Ben's always looking for definitive statements, an ambition that blinds him to the people who are right in front of him.
Fortunately, BJ Novak, who wrote and directed Vengeance, the story of Ben's Texas trip, doesn't share the same limitation. Novak has made an entertaining culture-clash comedy full of characters who are more than they seem.
Ben (Novak) also writes for a podcast produced by an editor (Issa Rae) who encourages him to dig deeply into a Texas story he discovers when he's drawn into a mystery involving Abby, a woman that he casually hooked up with in Manhattan.
As it happens, soon after Abby returned to her small Texas backwater home, she turned up dead.

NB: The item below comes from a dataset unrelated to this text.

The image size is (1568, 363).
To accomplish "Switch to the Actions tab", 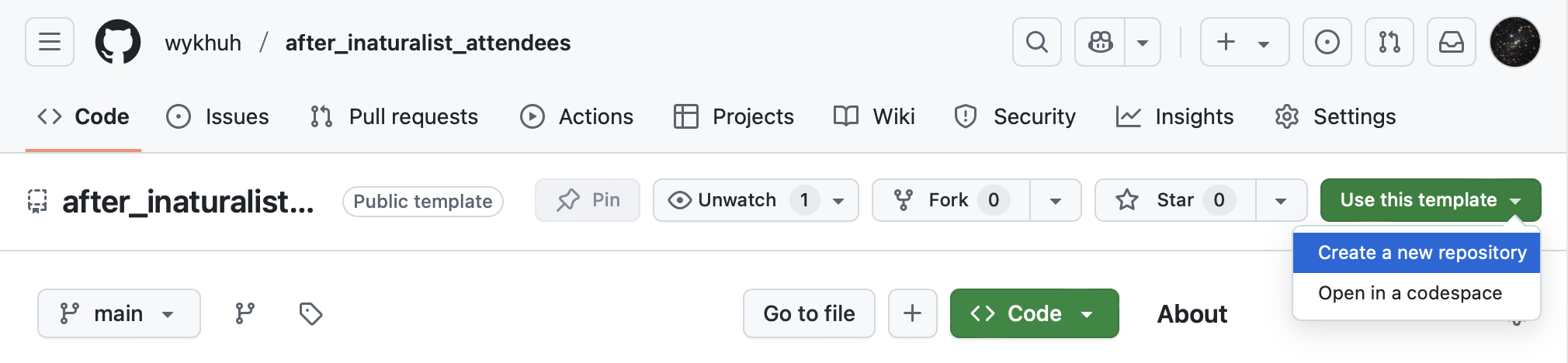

Abby's family believes that Ben and Abby were more than a one-night fling. That's why her brother Ty (Boyd Holbrook) insists that Ben attend Abby's funeral, where he’s even asked to speak.
Ty believes that his sister was murdered. No way she died of an opiate overdose, says Ty, who doesn't accept the coroner's report. Tye wants Ben to help him find the murderer and avenge Abby's death.
Isn’t that what any significant other would do? And why doesn't Ben just take up residence with Abby's hospitable family while the vengeance plot brews?
As the movie progresses, Ben's inquiries lead him to Quentin Sellers (a terrific Ashton Kutcher). A music producer who worked with the dead girl, Sellers quickly upends Ben's expectations by delivering a surprisingly astute monologue.
Novak creates a main character who isn't instantly likable. Ben thinks he knows more than he does. He can't see beyond the story he thinks he’s telling. Maybe it's just a story he's telling himself
Vengeance may strike you as talk heavy. It is, but some of the conversations are pointed and the so-called rube characters prove more perceptive than Ben initially suspects.
Without straining for effect, Novak toys with red-state cliches -- not only for blue-state Ben's edification but for ours. Don't panic, though; he's not singing Kumbaya, either.
I won't reveal the movie's ending but honesty forces me to tell you that I'm still trying to come to grips with it.
But, hey, I also need to say that Vengeance wisely sidesteps being the kind of movie its suggestive title implies.
One last thing: Don’t be surprised if the movie leaves you hungry for a Whataburger.